▶ [Problem requirements]
Restate the records in their entirety, word for word.

▶ [Dataset extract]
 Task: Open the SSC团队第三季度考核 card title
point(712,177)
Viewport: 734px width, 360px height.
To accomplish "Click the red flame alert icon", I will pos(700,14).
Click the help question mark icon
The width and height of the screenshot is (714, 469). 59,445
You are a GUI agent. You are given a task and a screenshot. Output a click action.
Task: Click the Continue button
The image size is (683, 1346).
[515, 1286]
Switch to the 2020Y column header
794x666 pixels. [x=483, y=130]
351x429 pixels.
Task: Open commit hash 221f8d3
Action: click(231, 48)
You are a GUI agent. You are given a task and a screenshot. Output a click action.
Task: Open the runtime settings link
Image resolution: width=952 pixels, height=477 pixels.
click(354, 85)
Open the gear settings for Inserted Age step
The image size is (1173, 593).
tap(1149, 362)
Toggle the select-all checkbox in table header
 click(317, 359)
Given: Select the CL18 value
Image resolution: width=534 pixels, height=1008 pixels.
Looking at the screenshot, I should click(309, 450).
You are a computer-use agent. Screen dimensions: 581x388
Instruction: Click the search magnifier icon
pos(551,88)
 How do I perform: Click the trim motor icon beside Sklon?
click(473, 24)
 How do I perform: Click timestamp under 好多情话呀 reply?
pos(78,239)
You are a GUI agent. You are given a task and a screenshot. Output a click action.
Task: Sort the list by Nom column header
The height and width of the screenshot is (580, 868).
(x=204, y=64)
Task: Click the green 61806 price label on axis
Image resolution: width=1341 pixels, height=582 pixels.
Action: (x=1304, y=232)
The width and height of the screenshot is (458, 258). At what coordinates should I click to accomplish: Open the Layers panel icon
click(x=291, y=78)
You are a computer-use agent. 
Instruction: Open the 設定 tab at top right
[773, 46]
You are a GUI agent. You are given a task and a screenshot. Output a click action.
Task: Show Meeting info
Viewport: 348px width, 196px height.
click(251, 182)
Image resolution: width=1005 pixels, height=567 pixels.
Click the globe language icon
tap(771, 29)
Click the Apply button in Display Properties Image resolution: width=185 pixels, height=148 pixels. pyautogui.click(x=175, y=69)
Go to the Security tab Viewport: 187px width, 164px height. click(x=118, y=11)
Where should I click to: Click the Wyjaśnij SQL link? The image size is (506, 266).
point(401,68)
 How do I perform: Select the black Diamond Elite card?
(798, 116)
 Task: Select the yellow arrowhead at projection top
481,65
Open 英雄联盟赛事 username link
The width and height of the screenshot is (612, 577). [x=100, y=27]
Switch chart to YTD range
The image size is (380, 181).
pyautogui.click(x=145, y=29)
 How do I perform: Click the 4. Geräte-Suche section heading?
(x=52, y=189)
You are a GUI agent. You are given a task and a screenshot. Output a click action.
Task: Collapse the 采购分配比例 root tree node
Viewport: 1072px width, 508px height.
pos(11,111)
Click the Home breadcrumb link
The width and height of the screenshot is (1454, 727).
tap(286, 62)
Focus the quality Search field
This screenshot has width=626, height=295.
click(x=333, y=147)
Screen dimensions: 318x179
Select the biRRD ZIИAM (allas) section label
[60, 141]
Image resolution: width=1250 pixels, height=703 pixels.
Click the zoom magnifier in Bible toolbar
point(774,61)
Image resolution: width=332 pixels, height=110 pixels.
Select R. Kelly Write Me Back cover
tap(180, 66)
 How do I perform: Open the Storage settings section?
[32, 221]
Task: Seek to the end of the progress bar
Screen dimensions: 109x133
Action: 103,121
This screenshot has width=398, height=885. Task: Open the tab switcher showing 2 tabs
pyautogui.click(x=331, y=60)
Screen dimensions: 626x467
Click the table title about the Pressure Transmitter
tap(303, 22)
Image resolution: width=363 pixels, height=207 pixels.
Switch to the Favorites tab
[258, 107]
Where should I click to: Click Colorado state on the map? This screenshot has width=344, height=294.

▶ [Task answer]
 Task: Open the SSC团队第三季度考核 card title
point(712,177)
Viewport: 734px width, 360px height.
To accomplish "Click the red flame alert icon", I will pos(700,14).
Click the help question mark icon
The width and height of the screenshot is (714, 469). 59,445
You are a GUI agent. You are given a task and a screenshot. Output a click action.
Task: Click the Continue button
The image size is (683, 1346).
[515, 1286]
Switch to the 2020Y column header
794x666 pixels. [x=483, y=130]
351x429 pixels.
Task: Open commit hash 221f8d3
Action: click(231, 48)
You are a GUI agent. You are given a task and a screenshot. Output a click action.
Task: Open the runtime settings link
Image resolution: width=952 pixels, height=477 pixels.
click(354, 85)
Open the gear settings for Inserted Age step
The image size is (1173, 593).
tap(1149, 362)
Toggle the select-all checkbox in table header
 click(317, 359)
Given: Select the CL18 value
Image resolution: width=534 pixels, height=1008 pixels.
Looking at the screenshot, I should click(309, 450).
You are a computer-use agent. Screen dimensions: 581x388
Instruction: Click the search magnifier icon
pos(551,88)
 How do I perform: Click the trim motor icon beside Sklon?
click(473, 24)
 How do I perform: Click timestamp under 好多情话呀 reply?
pos(78,239)
You are a GUI agent. You are given a task and a screenshot. Output a click action.
Task: Sort the list by Nom column header
The height and width of the screenshot is (580, 868).
(x=204, y=64)
Task: Click the green 61806 price label on axis
Image resolution: width=1341 pixels, height=582 pixels.
Action: (x=1304, y=232)
The width and height of the screenshot is (458, 258). At what coordinates should I click to accomplish: Open the Layers panel icon
click(x=291, y=78)
You are a computer-use agent. 
Instruction: Open the 設定 tab at top right
[773, 46]
You are a GUI agent. You are given a task and a screenshot. Output a click action.
Task: Show Meeting info
Viewport: 348px width, 196px height.
click(251, 182)
Image resolution: width=1005 pixels, height=567 pixels.
Click the globe language icon
tap(771, 29)
Click the Apply button in Display Properties Image resolution: width=185 pixels, height=148 pixels. pyautogui.click(x=175, y=69)
Go to the Security tab Viewport: 187px width, 164px height. click(x=118, y=11)
Where should I click to: Click the Wyjaśnij SQL link? The image size is (506, 266).
point(401,68)
 How do I perform: Select the black Diamond Elite card?
(798, 116)
 Task: Select the yellow arrowhead at projection top
481,65
Open 英雄联盟赛事 username link
The width and height of the screenshot is (612, 577). [x=100, y=27]
Switch chart to YTD range
The image size is (380, 181).
pyautogui.click(x=145, y=29)
 How do I perform: Click the 4. Geräte-Suche section heading?
(x=52, y=189)
You are a GUI agent. You are given a task and a screenshot. Output a click action.
Task: Collapse the 采购分配比例 root tree node
Viewport: 1072px width, 508px height.
pos(11,111)
Click the Home breadcrumb link
The width and height of the screenshot is (1454, 727).
tap(286, 62)
Focus the quality Search field
This screenshot has width=626, height=295.
click(x=333, y=147)
Screen dimensions: 318x179
Select the biRRD ZIИAM (allas) section label
[60, 141]
Image resolution: width=1250 pixels, height=703 pixels.
Click the zoom magnifier in Bible toolbar
point(774,61)
Image resolution: width=332 pixels, height=110 pixels.
Select R. Kelly Write Me Back cover
tap(180, 66)
 How do I perform: Open the Storage settings section?
[32, 221]
Task: Seek to the end of the progress bar
Screen dimensions: 109x133
Action: 103,121
This screenshot has width=398, height=885. Task: Open the tab switcher showing 2 tabs
pyautogui.click(x=331, y=60)
Screen dimensions: 626x467
Click the table title about the Pressure Transmitter
tap(303, 22)
Image resolution: width=363 pixels, height=207 pixels.
Switch to the Favorites tab
[258, 107]
Where should I click to: Click Colorado state on the map? This screenshot has width=344, height=294.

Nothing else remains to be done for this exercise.